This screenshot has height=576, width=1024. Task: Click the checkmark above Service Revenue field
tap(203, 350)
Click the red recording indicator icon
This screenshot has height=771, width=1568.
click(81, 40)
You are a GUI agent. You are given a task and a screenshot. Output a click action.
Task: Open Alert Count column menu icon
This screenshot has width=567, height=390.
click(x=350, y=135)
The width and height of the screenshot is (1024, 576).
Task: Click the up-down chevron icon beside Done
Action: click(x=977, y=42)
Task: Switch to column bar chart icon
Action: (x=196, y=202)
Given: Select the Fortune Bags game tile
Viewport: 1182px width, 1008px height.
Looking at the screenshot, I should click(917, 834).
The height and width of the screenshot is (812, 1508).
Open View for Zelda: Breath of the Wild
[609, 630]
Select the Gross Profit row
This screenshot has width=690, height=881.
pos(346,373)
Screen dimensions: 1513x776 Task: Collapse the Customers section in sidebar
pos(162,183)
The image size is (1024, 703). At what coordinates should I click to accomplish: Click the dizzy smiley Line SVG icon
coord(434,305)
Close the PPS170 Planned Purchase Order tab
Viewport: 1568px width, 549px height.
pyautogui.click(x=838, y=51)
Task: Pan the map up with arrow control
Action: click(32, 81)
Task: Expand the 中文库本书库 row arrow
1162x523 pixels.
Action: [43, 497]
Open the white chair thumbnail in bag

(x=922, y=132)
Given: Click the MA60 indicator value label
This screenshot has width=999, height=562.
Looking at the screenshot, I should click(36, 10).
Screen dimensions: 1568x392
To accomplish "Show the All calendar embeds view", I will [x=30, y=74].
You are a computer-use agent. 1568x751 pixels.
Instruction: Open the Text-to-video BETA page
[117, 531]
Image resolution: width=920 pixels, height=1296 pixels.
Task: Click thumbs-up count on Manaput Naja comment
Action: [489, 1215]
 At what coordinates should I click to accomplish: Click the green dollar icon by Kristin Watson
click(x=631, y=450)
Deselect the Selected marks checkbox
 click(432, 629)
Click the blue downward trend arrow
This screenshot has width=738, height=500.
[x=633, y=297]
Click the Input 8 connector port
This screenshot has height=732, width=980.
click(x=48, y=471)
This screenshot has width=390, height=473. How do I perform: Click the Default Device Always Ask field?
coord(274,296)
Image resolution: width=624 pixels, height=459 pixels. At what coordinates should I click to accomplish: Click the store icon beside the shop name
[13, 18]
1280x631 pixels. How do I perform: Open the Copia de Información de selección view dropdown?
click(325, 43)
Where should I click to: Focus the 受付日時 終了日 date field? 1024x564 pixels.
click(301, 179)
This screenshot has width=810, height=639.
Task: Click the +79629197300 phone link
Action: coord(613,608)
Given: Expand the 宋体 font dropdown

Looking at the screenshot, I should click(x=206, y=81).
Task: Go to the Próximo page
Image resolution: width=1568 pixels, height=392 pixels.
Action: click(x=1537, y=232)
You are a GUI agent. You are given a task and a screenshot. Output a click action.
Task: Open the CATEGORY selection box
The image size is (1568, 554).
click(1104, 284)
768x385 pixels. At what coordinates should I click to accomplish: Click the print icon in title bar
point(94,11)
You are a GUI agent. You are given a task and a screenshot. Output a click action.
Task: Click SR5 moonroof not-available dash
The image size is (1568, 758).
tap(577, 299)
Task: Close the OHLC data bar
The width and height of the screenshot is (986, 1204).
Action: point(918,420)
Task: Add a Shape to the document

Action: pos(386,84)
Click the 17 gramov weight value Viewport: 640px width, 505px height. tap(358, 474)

## ACTION ITEM
In full and without alteration, reproduce the records above.

## RESPONSE TO THE TASK
This screenshot has height=576, width=1024. Task: Click the checkmark above Service Revenue field
tap(203, 350)
Click the red recording indicator icon
This screenshot has height=771, width=1568.
click(81, 40)
You are a GUI agent. You are given a task and a screenshot. Output a click action.
Task: Open Alert Count column menu icon
This screenshot has width=567, height=390.
click(x=350, y=135)
The width and height of the screenshot is (1024, 576).
Task: Click the up-down chevron icon beside Done
Action: click(x=977, y=42)
Task: Switch to column bar chart icon
Action: (x=196, y=202)
Given: Select the Fortune Bags game tile
Viewport: 1182px width, 1008px height.
Looking at the screenshot, I should click(917, 834).
The height and width of the screenshot is (812, 1508).
Open View for Zelda: Breath of the Wild
[609, 630]
Select the Gross Profit row
This screenshot has width=690, height=881.
pos(346,373)
Screen dimensions: 1513x776 Task: Collapse the Customers section in sidebar
pos(162,183)
The image size is (1024, 703). At what coordinates should I click to accomplish: Click the dizzy smiley Line SVG icon
coord(434,305)
Close the PPS170 Planned Purchase Order tab
Viewport: 1568px width, 549px height.
pyautogui.click(x=838, y=51)
Task: Pan the map up with arrow control
Action: click(32, 81)
Task: Expand the 中文库本书库 row arrow
1162x523 pixels.
Action: [43, 497]
Open the white chair thumbnail in bag

(x=922, y=132)
Given: Click the MA60 indicator value label
This screenshot has width=999, height=562.
Looking at the screenshot, I should click(36, 10).
Screen dimensions: 1568x392
To accomplish "Show the All calendar embeds view", I will [x=30, y=74].
You are a computer-use agent. 1568x751 pixels.
Instruction: Open the Text-to-video BETA page
[117, 531]
Image resolution: width=920 pixels, height=1296 pixels.
Task: Click thumbs-up count on Manaput Naja comment
Action: [489, 1215]
 At what coordinates should I click to accomplish: Click the green dollar icon by Kristin Watson
click(x=631, y=450)
Deselect the Selected marks checkbox
 click(432, 629)
Click the blue downward trend arrow
This screenshot has width=738, height=500.
[x=633, y=297]
Click the Input 8 connector port
This screenshot has height=732, width=980.
click(x=48, y=471)
This screenshot has width=390, height=473. How do I perform: Click the Default Device Always Ask field?
coord(274,296)
Image resolution: width=624 pixels, height=459 pixels. At what coordinates should I click to accomplish: Click the store icon beside the shop name
[13, 18]
1280x631 pixels. How do I perform: Open the Copia de Información de selección view dropdown?
click(325, 43)
Where should I click to: Focus the 受付日時 終了日 date field? 1024x564 pixels.
click(301, 179)
This screenshot has width=810, height=639.
Task: Click the +79629197300 phone link
Action: coord(613,608)
Given: Expand the 宋体 font dropdown

Looking at the screenshot, I should click(x=206, y=81).
Task: Go to the Próximo page
Image resolution: width=1568 pixels, height=392 pixels.
Action: click(x=1537, y=232)
You are a GUI agent. You are given a task and a screenshot. Output a click action.
Task: Open the CATEGORY selection box
The image size is (1568, 554).
click(1104, 284)
768x385 pixels. At what coordinates should I click to accomplish: Click the print icon in title bar
point(94,11)
You are a GUI agent. You are given a task and a screenshot. Output a click action.
Task: Click SR5 moonroof not-available dash
The image size is (1568, 758).
tap(577, 299)
Task: Close the OHLC data bar
The width and height of the screenshot is (986, 1204).
Action: point(918,420)
Task: Add a Shape to the document

Action: pos(386,84)
Click the 17 gramov weight value Viewport: 640px width, 505px height. tap(358, 474)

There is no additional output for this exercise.